*Data for this exercise:*
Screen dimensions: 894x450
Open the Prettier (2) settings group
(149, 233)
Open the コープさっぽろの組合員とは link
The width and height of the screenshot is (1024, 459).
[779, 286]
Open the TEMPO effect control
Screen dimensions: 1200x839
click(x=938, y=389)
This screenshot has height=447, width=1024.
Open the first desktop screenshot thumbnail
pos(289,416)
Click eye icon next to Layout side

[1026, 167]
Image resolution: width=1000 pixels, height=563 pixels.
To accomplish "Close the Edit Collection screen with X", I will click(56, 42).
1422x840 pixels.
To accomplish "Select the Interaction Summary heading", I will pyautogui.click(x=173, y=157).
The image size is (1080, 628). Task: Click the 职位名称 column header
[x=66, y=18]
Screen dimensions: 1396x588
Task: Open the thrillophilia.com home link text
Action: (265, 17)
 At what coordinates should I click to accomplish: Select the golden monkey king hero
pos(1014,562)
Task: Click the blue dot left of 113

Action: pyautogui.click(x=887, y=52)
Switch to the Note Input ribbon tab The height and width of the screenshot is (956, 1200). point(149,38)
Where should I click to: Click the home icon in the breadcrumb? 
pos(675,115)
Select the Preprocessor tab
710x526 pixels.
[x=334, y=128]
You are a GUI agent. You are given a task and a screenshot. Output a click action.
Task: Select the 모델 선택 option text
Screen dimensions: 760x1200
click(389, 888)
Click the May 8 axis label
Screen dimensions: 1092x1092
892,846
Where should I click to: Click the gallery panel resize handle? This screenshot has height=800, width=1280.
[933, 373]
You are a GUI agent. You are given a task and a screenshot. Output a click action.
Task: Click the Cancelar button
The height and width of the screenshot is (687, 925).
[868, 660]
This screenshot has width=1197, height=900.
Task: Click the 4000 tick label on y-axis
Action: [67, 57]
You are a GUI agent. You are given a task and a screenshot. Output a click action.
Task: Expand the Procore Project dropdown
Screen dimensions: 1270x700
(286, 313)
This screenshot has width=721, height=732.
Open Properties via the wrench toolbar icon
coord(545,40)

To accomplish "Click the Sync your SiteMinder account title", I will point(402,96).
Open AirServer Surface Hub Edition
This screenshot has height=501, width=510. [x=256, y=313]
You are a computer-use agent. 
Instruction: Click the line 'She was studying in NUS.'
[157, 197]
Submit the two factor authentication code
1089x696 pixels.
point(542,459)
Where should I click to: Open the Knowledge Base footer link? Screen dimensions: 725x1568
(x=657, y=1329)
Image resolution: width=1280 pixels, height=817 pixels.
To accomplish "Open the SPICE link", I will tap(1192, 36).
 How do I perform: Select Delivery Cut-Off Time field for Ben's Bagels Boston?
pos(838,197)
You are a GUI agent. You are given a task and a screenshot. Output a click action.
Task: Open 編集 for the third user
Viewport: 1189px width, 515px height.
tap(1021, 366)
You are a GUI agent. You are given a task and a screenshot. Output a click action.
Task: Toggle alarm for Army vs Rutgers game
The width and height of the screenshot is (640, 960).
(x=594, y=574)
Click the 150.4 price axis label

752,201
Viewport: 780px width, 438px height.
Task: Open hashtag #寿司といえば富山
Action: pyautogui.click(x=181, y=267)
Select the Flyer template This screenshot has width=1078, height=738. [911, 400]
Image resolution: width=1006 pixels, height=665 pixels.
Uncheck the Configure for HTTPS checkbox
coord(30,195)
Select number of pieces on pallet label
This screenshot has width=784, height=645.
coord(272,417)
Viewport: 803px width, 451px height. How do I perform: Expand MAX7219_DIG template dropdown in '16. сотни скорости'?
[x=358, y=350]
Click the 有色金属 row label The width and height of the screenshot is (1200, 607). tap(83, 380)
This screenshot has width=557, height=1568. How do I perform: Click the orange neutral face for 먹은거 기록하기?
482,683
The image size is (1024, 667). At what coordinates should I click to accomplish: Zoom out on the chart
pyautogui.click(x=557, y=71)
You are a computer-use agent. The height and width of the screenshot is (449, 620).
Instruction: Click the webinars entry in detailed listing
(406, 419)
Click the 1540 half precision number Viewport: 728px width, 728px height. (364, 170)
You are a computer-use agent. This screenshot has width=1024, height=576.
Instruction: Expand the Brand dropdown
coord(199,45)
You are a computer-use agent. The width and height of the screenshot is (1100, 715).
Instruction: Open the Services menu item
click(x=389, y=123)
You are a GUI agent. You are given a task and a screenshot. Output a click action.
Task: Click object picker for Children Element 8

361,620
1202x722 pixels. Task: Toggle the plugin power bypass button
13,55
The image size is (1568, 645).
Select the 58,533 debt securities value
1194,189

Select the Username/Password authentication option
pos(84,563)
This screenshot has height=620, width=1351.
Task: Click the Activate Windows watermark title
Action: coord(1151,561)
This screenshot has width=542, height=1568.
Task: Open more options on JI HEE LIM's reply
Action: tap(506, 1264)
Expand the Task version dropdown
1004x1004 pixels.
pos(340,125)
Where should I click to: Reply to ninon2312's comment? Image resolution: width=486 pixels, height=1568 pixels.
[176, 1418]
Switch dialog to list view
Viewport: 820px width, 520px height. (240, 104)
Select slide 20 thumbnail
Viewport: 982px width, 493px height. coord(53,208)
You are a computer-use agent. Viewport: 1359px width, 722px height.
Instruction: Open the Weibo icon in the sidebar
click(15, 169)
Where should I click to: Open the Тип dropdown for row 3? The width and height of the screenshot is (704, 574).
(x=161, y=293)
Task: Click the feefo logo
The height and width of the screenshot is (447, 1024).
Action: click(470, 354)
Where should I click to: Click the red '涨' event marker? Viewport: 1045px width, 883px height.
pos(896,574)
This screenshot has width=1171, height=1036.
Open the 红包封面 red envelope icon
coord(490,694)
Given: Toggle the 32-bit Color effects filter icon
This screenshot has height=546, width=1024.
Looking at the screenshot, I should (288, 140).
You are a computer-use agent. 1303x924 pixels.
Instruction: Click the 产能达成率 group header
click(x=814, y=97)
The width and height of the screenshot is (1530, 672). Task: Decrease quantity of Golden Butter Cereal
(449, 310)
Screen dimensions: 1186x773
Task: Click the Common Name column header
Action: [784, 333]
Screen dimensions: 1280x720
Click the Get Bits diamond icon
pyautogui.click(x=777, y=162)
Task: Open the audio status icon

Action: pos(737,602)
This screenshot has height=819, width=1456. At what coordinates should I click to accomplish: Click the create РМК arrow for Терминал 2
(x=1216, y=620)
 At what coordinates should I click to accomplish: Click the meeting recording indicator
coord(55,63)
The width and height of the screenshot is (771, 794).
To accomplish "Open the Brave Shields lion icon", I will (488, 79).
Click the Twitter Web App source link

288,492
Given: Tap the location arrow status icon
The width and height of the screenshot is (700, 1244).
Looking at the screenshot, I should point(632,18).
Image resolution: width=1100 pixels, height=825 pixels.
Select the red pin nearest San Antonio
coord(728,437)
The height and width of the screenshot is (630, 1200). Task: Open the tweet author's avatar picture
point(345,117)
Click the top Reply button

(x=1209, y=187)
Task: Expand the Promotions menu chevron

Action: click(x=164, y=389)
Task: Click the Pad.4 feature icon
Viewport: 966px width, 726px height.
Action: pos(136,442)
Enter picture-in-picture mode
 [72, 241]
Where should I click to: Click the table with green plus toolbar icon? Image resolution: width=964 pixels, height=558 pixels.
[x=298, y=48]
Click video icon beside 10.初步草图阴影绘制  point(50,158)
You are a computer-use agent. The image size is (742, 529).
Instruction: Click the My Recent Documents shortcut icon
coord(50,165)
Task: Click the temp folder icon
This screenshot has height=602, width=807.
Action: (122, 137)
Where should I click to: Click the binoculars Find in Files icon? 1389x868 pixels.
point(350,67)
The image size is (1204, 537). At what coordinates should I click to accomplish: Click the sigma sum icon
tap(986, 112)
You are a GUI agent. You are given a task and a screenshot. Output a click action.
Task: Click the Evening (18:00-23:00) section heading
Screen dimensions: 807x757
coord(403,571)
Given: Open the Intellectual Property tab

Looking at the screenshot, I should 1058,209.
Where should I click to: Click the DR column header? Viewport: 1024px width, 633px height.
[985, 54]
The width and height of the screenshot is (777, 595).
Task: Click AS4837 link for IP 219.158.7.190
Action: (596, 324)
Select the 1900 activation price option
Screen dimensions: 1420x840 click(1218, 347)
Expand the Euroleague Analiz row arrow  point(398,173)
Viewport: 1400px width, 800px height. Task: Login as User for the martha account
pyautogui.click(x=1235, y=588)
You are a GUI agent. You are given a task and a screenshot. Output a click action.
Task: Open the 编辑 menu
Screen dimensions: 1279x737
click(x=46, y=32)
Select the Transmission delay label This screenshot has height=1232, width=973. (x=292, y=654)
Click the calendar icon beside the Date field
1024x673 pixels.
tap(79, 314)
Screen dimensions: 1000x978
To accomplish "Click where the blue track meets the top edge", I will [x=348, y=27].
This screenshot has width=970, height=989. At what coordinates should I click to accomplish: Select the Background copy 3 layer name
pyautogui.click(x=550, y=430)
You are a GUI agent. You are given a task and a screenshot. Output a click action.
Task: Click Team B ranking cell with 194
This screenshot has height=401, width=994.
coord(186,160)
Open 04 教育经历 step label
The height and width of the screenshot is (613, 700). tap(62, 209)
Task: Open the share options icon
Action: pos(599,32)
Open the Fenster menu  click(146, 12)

*Required work:* Output, from the data above, the lines from the line with "Task: Expand the Promotions menu chevron" to the line with "Expand the Euroleague" exactly as they stand, both ends included and nothing else.

*Response:*
Task: Expand the Promotions menu chevron

Action: click(x=164, y=389)
Task: Click the Pad.4 feature icon
Viewport: 966px width, 726px height.
Action: pos(136,442)
Enter picture-in-picture mode
 [72, 241]
Where should I click to: Click the table with green plus toolbar icon? Image resolution: width=964 pixels, height=558 pixels.
[x=298, y=48]
Click video icon beside 10.初步草图阴影绘制  point(50,158)
You are a computer-use agent. The image size is (742, 529).
Instruction: Click the My Recent Documents shortcut icon
coord(50,165)
Task: Click the temp folder icon
This screenshot has height=602, width=807.
Action: (122, 137)
Where should I click to: Click the binoculars Find in Files icon? 1389x868 pixels.
point(350,67)
The image size is (1204, 537). At what coordinates should I click to accomplish: Click the sigma sum icon
tap(986, 112)
You are a GUI agent. You are given a task and a screenshot. Output a click action.
Task: Click the Evening (18:00-23:00) section heading
Screen dimensions: 807x757
coord(403,571)
Given: Open the Intellectual Property tab

Looking at the screenshot, I should 1058,209.
Where should I click to: Click the DR column header? Viewport: 1024px width, 633px height.
[985, 54]
The width and height of the screenshot is (777, 595).
Task: Click AS4837 link for IP 219.158.7.190
Action: (596, 324)
Select the 1900 activation price option
Screen dimensions: 1420x840 click(1218, 347)
Expand the Euroleague Analiz row arrow  point(398,173)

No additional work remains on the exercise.